The venue for Väino Tamm’s 90th birthday exhibition was in place: the design and architecture gallery on Pärnu maantee. It was relatively clear from the outset how the exhibition would be arranged in the interior: architectural plotting boards would line the walls and original drawings would be printed on a translucent film in the middle of the room. The milky film imitates architectural tracing paper – a tool for copying, sketching and taking a sketch to the next stage. The films were suspended from the ceiling between parallel rulers. The choice of material reflected the time when drawings were still done by hand – tracing paper and parallel ruler were everyday parts of the toolkit for Väino Tamm and other older colleagues. They produced a feeling of nostalgic recognition in older exhibition visitors, while for younger people they were like a history lesson.
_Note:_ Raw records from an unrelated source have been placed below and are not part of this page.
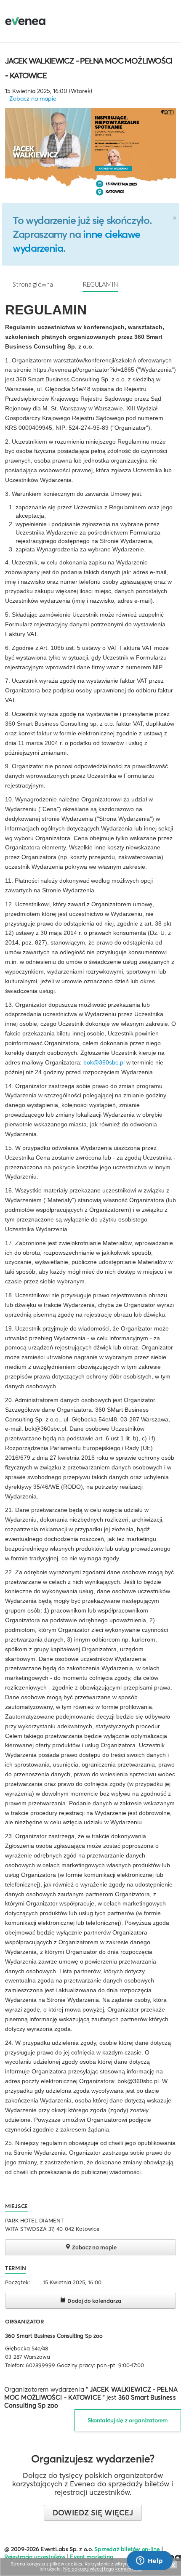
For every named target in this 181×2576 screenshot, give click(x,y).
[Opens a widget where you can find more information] (149, 2561)
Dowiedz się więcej (93, 2512)
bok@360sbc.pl (104, 1062)
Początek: (17, 2282)
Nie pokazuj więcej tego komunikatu (102, 2569)
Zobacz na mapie (32, 98)
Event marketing (91, 2556)
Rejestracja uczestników (35, 2556)
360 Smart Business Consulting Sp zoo (54, 2335)
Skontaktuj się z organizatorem (128, 2420)
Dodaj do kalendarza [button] (93, 2300)
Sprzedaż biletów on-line (127, 2549)
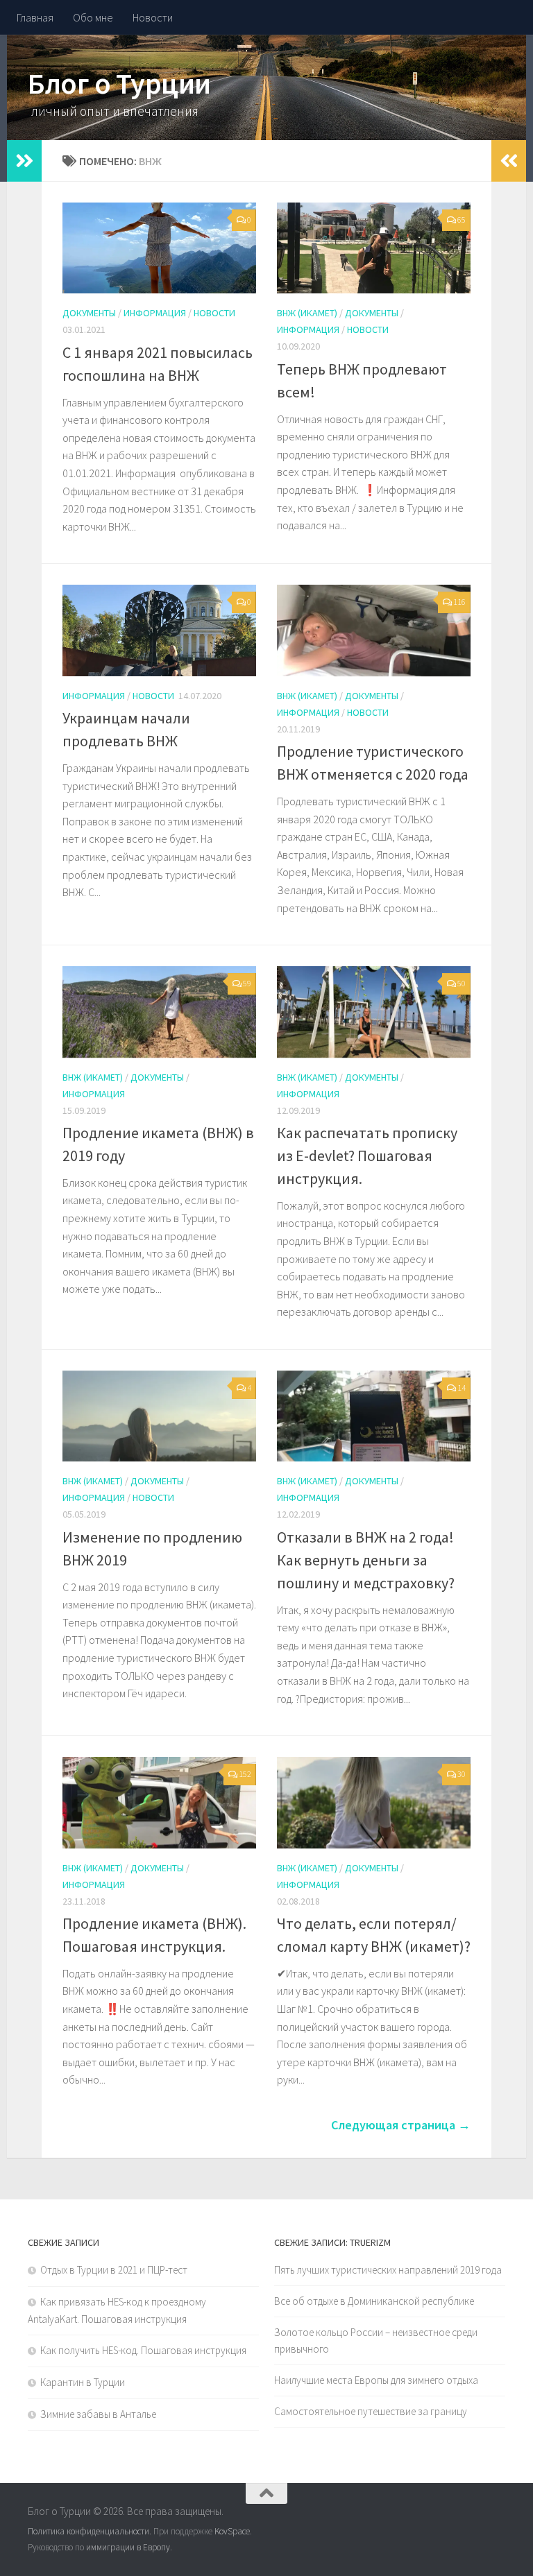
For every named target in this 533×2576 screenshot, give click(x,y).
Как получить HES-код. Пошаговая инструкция (143, 2350)
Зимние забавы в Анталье (98, 2414)
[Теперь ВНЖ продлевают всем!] (374, 248)
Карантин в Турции (82, 2382)
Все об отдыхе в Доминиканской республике (374, 2301)
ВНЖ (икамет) (307, 313)
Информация (155, 313)
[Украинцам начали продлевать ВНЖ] (159, 630)
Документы (89, 313)
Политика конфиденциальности (88, 2531)
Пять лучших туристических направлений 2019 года (388, 2269)
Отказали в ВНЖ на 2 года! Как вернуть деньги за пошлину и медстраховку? (366, 1559)
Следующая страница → (401, 2125)
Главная (35, 17)
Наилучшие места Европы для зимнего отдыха (376, 2380)
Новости (153, 17)
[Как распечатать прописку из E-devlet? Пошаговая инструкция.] (374, 1011)
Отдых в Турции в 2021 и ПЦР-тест (113, 2269)
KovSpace (232, 2531)
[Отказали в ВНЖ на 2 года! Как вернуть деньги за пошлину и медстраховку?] (374, 1416)
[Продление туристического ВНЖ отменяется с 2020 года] (374, 630)
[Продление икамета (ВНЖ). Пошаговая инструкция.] (159, 1802)
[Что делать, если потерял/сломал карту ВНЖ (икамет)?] (374, 1802)
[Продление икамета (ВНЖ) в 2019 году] (159, 1011)
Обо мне (93, 17)
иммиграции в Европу (128, 2547)
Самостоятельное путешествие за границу (370, 2411)
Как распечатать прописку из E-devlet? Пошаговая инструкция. (367, 1155)
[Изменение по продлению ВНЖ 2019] (159, 1416)
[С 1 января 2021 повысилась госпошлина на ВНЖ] (159, 248)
The black-coloured walls struck a good contrast with the plotting boards, but the situation with the floor was more complicated. The hardest thing about designing the exhibition space was the question of what to do with the black and white chequered floor, which covers about one-third of the hall. Because exhibition also featured an animation of a Väino Tamm’s summer home design, the idea was to cover part of the floor with parquet. In this way, the aesthetic problem was resolved with one motion, and a video viewing space separate from the exhibition hall was created using the distinction between materials. The minimalistic benches where people could sit and watch the film also evolved out of the same parquet. The end result harmonized well with the rest of the exhibition.
Preparing such a distinguished interior architect 90th birthday exhibition entailed a high level of responsibility, and hopefully Tamm himself was satisfied with how it turned out.